Saturday, June 25, 2005

Billon antoninianus, Gallienus, Viminacium, Göbl 828q 

IMP GALLIENVS P AVG, Radiate cuirassed bust left | VIRTVS AVGG, Mars standing facing, head left, holding reversed spear right and shield left.

That Mars here holds his spear with the point down was probably meant to convey a message that peace was at hand, but peace would be rare for the empire at this time. The emperor getting goosed was also rarer than his portrait here might make a person think.

Amend the constitution, overturn Kelo v. New London.

Friday, June 24, 2005

Æ17, Temnos in Aeolis, quasi-autonomous, SNG Copenhagen 274 

TH_MNOC, Turreted bust of city goddess (the Amazon founder of the city?) right | THMN_E_ITΩN, Tyche standing facing, head left, holding cornucopia right and rudder left.

Very closely related to this coin, differing mainly in the spacing of the letters of the ethnic on the reverse, more a case of different dies than of different designs.

Still, it's a thing to know and, if a hobby needs any justification, knowledge is a good thing.

Amend the constitution, overturn Kelo v. New London.

Thursday, June 23, 2005

Billon antoninianus, Gallienus, Antioch, Göbl 1631a 

GALLIENVS AVG, Radiate head left | GENIO AVG, Genius standing facing, head left, holding cornucopia right, sacrificing from patera onto flaming tripod left. Branch in exergue.

Here's a well-preserved example with a different bust. With this bust, though, Göbl attests only two examples and I decided that a very imperfect one was better than none at all.

I do find it interesting though that, worn as it is, it's still showing all white metal rather than bronze showing through a silvered surface. The mint of Antioch was doing something very different than was done at Rome.

Wednesday, June 22, 2005

AR antoninianus, Trebonianus Gallus, Mediolanum, RIC 73 

IMP C C VIB TREB GALLVS AVG, Radiate draped cuirassed bust right | PIETAS AVGG, Pietas standing facing, head left, hands raised. Altar at feet, left.

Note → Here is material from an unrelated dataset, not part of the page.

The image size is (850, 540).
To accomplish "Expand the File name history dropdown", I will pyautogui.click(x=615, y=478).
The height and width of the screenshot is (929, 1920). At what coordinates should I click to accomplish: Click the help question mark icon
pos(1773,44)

Gaius Vibius Trebonianus Gallus succeeded Trajan Decius as emperor in 251. Gallus quickly signed a treaty with the Goths and retreated to Rome where, finding an outbreak of plague, he arranged relief efforts.

He did little to punish the Sasanian Persians for their incursions in the east (Valerian would try, hilarity would follow), and, while preparing to make war on the usurper Aemilian, he was assassinated by his own troops in August 253.

Tuesday, June 21, 2005

Æ tetradrachm, Alexandria, Salonina, Milne 4045 

KOPNHΛIA CAΛωNEINA CEB, Diademed draped bust right | L_retrograde Z, Eagle standing left, head right, holding wreath. Regnal year across fields.

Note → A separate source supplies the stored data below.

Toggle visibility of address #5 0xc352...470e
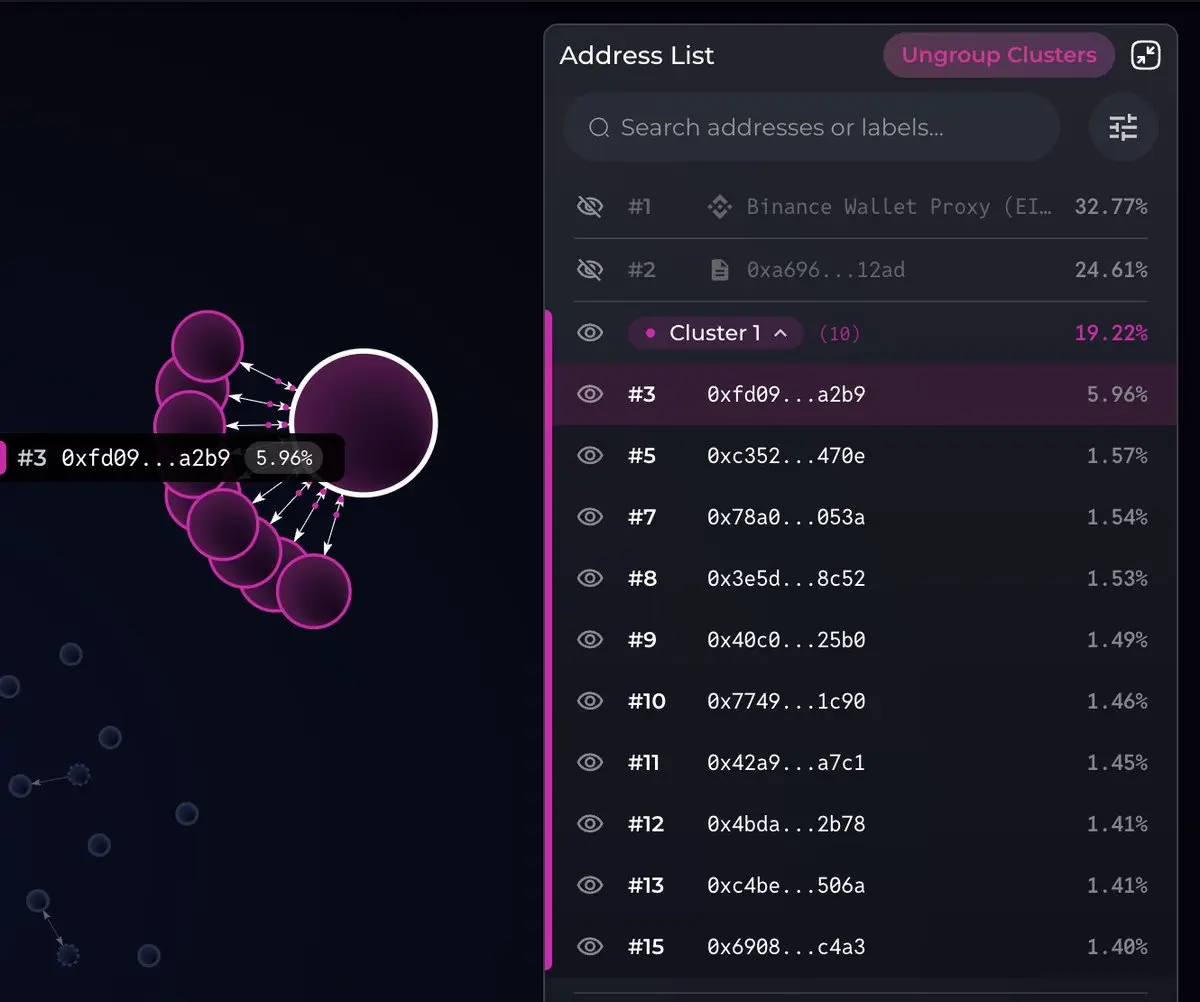This screenshot has width=1200, height=1002. click(x=590, y=456)
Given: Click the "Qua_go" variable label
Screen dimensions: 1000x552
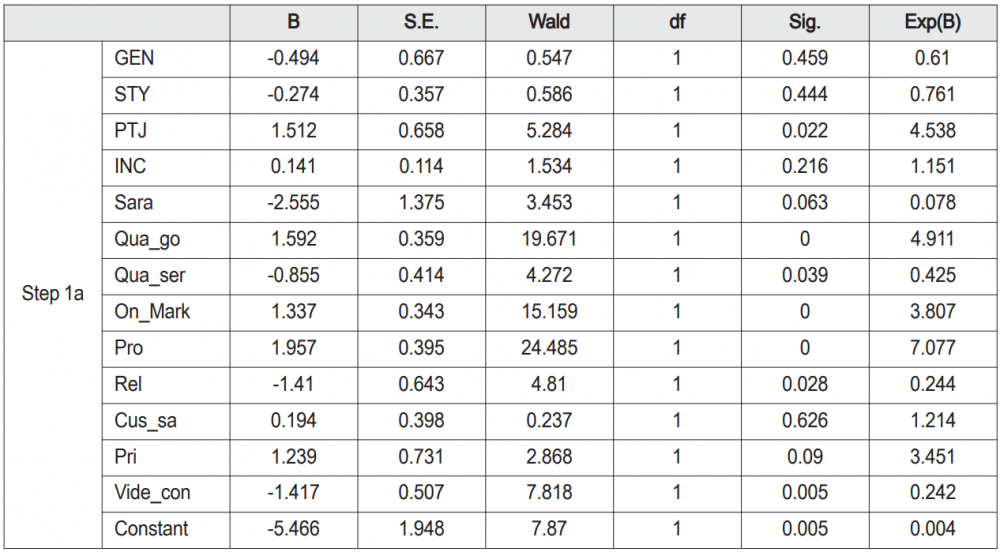Looking at the screenshot, I should [x=148, y=239].
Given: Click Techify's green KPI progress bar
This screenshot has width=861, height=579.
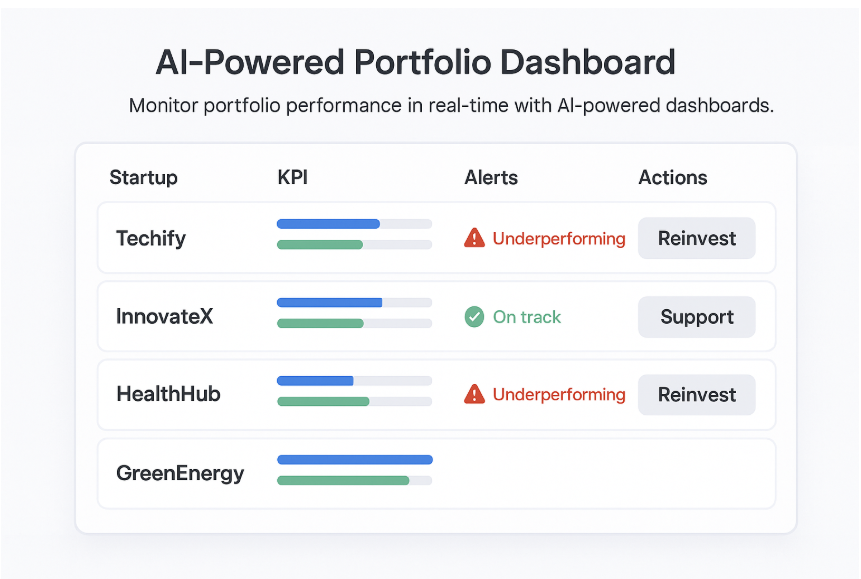Looking at the screenshot, I should (x=354, y=244).
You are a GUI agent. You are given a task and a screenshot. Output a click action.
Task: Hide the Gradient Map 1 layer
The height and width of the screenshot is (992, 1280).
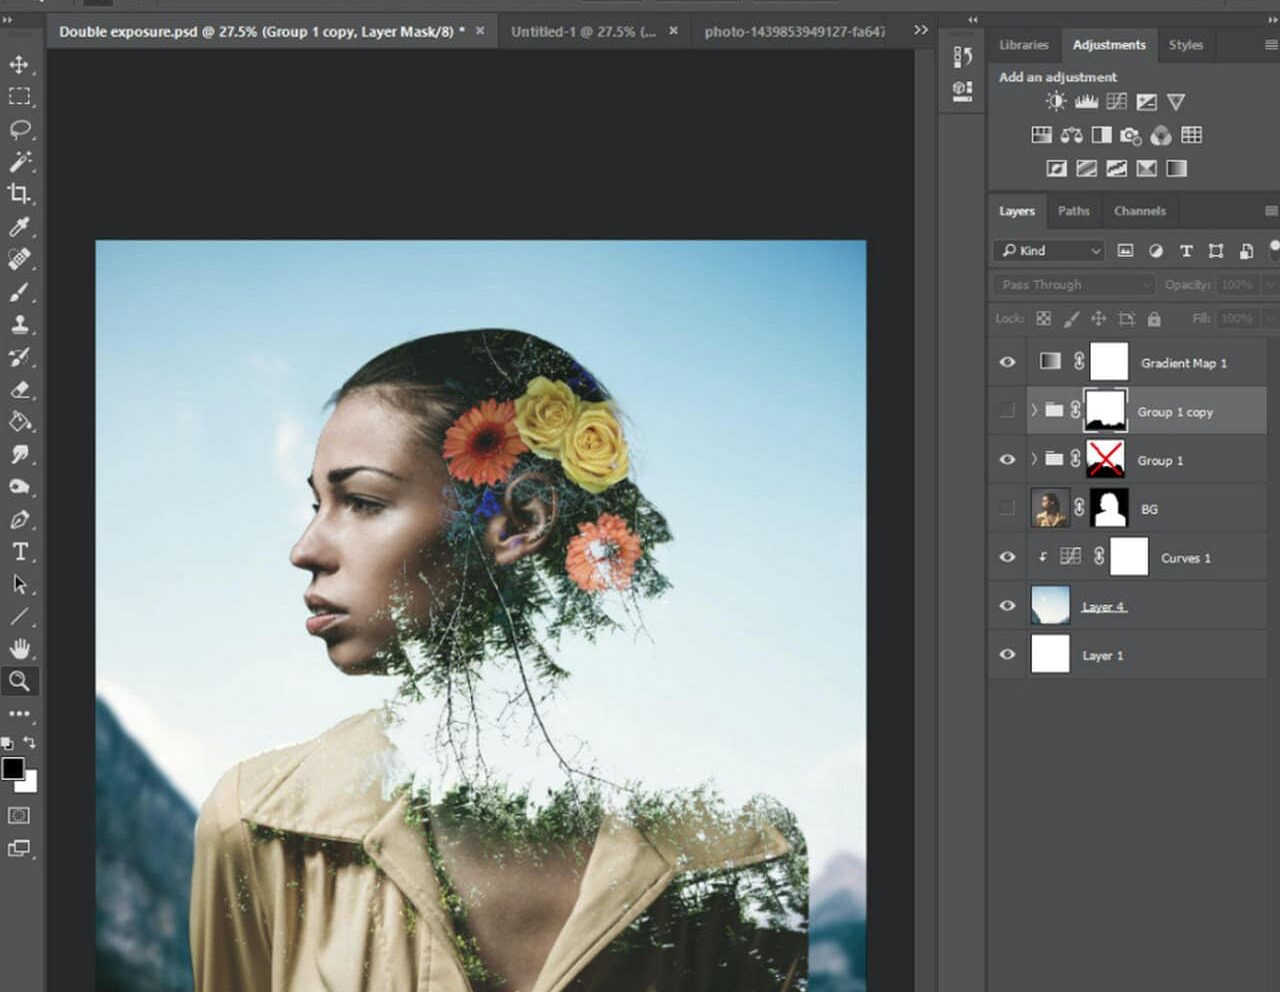pos(1007,362)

Milne catalogs it with the retrograde letter on the reverse, Emmett doesn't. I'm guessing that the date was the last thing engraved on the die and, after all that work, it wasn't worth throwing the damned thing away and starting over. If there are multiple dies like this though, then something else entirely was going on.

Monday, June 20, 2005

AR antoninianus, Valerian, Rome, Göbl 63c 

IMP C P LIC VALERIANVS P F AVG, Radiate draped cuirassed bust right | P M TR P V COS IIII P P, Emperor, veiled, seated left in curule chair, holding globe left and short scepter right.

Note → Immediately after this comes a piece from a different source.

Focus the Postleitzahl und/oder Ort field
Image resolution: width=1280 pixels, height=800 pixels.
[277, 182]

This was issued to honor the emperor for the renewal of his annual Tribunician and Consular offices, in 257 CE. It's a design seen in other years, and for other emperors; the emperor doing emperor stuff.

And it's not badly worn, a good-looking coin, given the state of coins of the era.

Sunday, June 19, 2005

Æ17, Cyme in Aeolis, quasi-autonomous, SNG Copenhagen 137 

KV_MH, Turreted bust of city goddess (the Amazon Kyme, founder of the city?) right | KVM_AIΩN, Kyme standing facing, head left, holding trident right and globe left.

Like this coin of the same city, which I posted in February, and this one, from neighboring Temnus, which I posted earlier this month, this small piece is a quasi-autonomous coin from the time of Valerian and Gallienus.